WORK TASK: Copy out each line in the entries below that contains the word "center".

SUPPLIED DATA:

___

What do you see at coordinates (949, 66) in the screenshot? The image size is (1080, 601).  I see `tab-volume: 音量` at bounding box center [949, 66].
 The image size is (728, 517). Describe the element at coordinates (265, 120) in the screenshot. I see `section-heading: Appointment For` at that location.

___

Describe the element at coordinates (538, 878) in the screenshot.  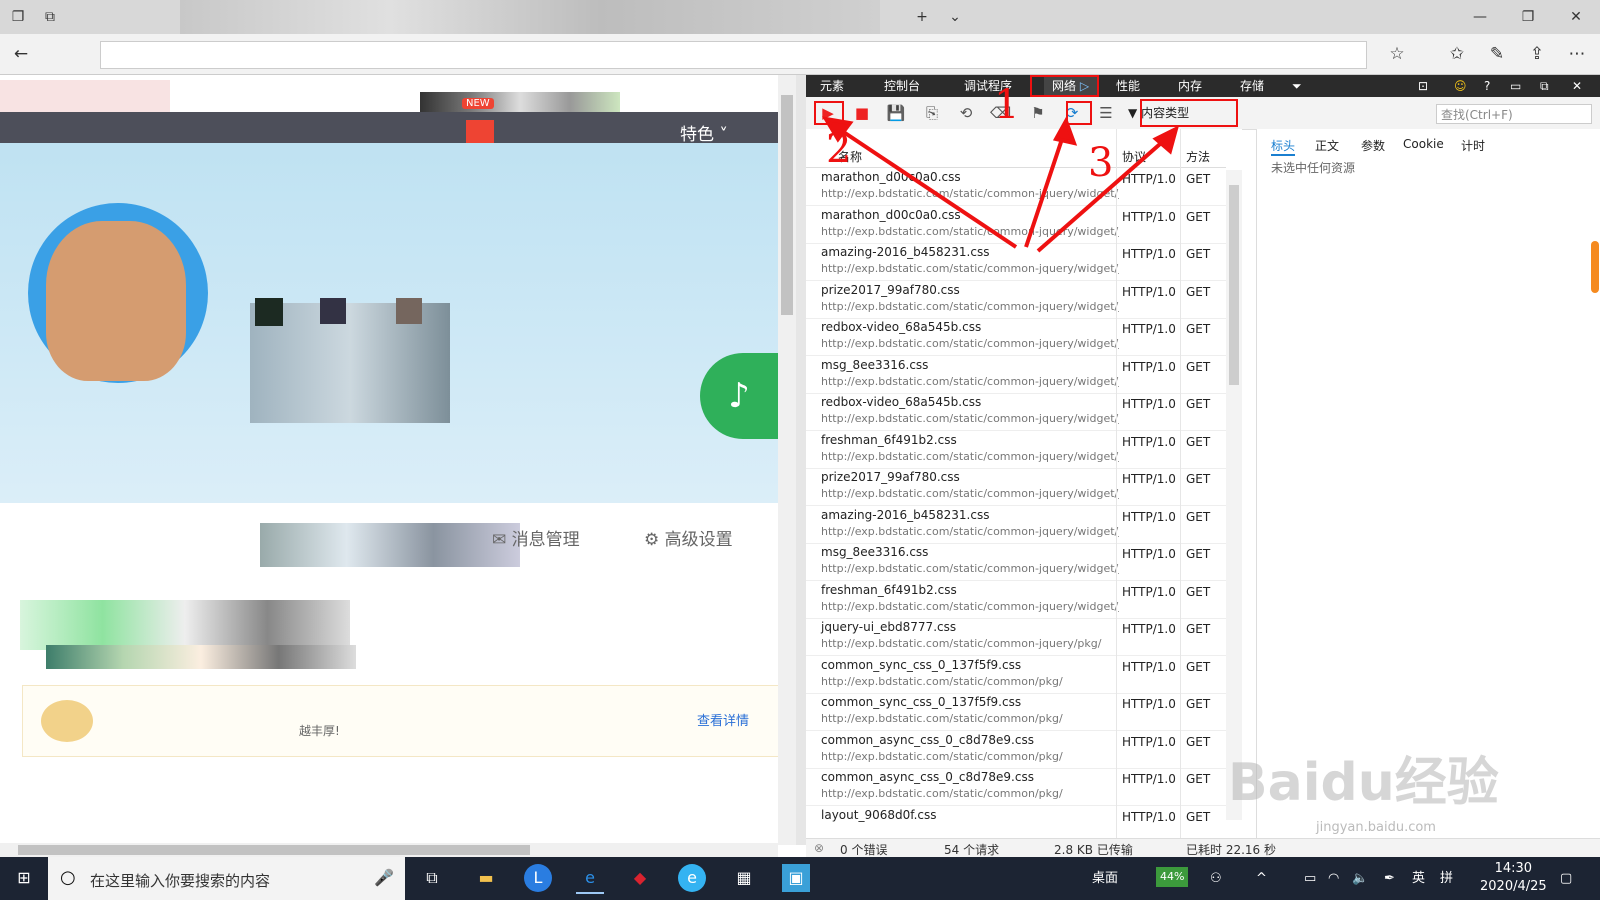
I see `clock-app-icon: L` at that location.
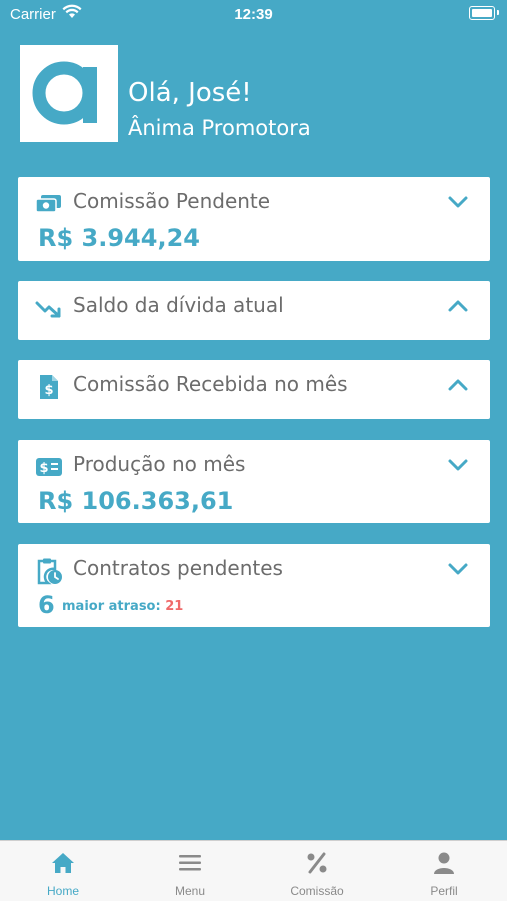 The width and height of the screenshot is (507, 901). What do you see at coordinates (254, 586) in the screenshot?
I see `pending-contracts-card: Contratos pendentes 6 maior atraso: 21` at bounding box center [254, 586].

___

EXERCISE OUTPUT:
What do you see at coordinates (949, 66) in the screenshot? The image size is (1080, 601).  I see `tab-volume: 音量` at bounding box center [949, 66].
I see `pending-contracts-card: Contratos pendentes 6 maior atraso: 21` at bounding box center [254, 586].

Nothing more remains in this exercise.